Back when I was up North, I had this jacket. It was warm, slightly puffy but not like a Hand Grenade, and very comfortable. The shell was a cream synthetic that was smooth and silky. A very light jacket and a joy to wear.
In the cooler seasons, you would wear your jackets from October through April, sometimes into May. They would get dirty, especially when they were lighter colors.
So the brain storm hit!
Why not toss the thing into the washer? It was a large capacity washer, lets see what happens!
Not so good an idea. It made it through and the synthetic fill now was packed down to these bumpy little mats. It was run through the dryer, but it was never the same.
Poor lamented jacket was retired. Progressing onto leather jackets of the same “weather band” that were easier to care for, after all Black Leather Jackets were worn by bikers for a reason.
This thursday, after replacing the pillow on the bed, it was time to see if it could be washed. After all, the cover had turned from white to eggshell through the years and it was a wonder how many societies of “things” were living in that pillow.
Wonderful thing though, the pillow originally was an expensive polyester fill that was supposed to feel like a down pillow. Easily the most comfortable bed pillow I had ever had the pleasure to use.
There was a trip to the local big box store and a replacement pillow that was “Firm for Side Sleepers” bought for a fraction of the price. It’s so firm that it may work as a fill for the hole in the fence, but that’s a different story.
After all, who doesn’t sleep with their neck bent at a 45 degree angle and walk all day wondering why their shoulders hurt?
Into the washer it goes!
Extra large capacity, Check!
Super-duper XXSanitary Cycle, Check!
Water Heater Turned up to 140F, Check!
We were going to boil that pillow and any little societies that would crawl up into the ears overnight “back to the stone ages”!

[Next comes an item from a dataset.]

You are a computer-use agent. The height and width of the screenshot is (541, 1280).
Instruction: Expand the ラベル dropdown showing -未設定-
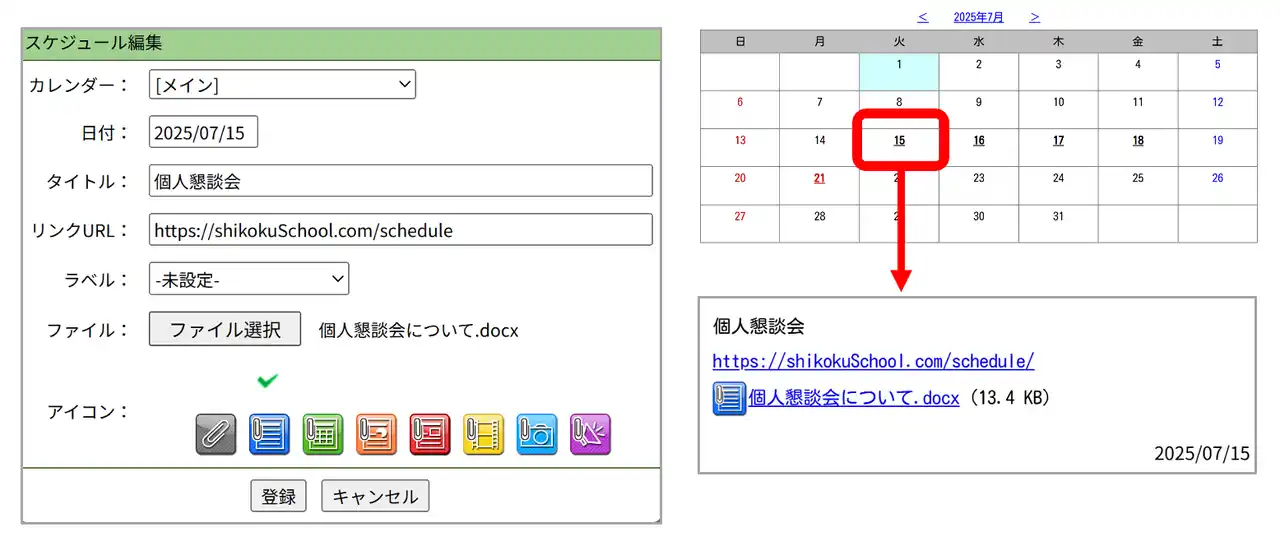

The replacement was already bought so if the pillow survived without feeling like it was full of Pea Gravel, no problem, if not… It was broken already!
The washer was loaded with soap, and the button was started to send its load to the Spa.
Over the next hour, in the living room, you could hear the Jet Engine noises from the strange front loader that sometimes actually gets the clothes clean. “Sometimes” because if you use the recommended amount of soap, it cheerfully doubles the cycle to get that soap out of the clothes.
Onward into Hour Two of the spa date with destiny for the pillows, spinning through the spin dry cycle at 1200 RPM.
Finally it stopped. The beeper sounded after the door on the front snapped it’s relays and it was begging for attention.
Hauling myself into the tiny laundry room, the door was opened and the pillows were inspected. There was so much water inside the poly-pile that a second spin dry cycle happened.
So much for that water huh? That will show you… er, me!
Didn’t help at all! Man against machine against pillow, just close the door and send it through for a third spin dry!
The problem was that the outer shell of that pillow was a miracle fabric. It swelled up and formed an almost water tight seal against the outside world. This was one for the books!
Pulling the pillow out, there was more than one gallon of water still inside of that shell.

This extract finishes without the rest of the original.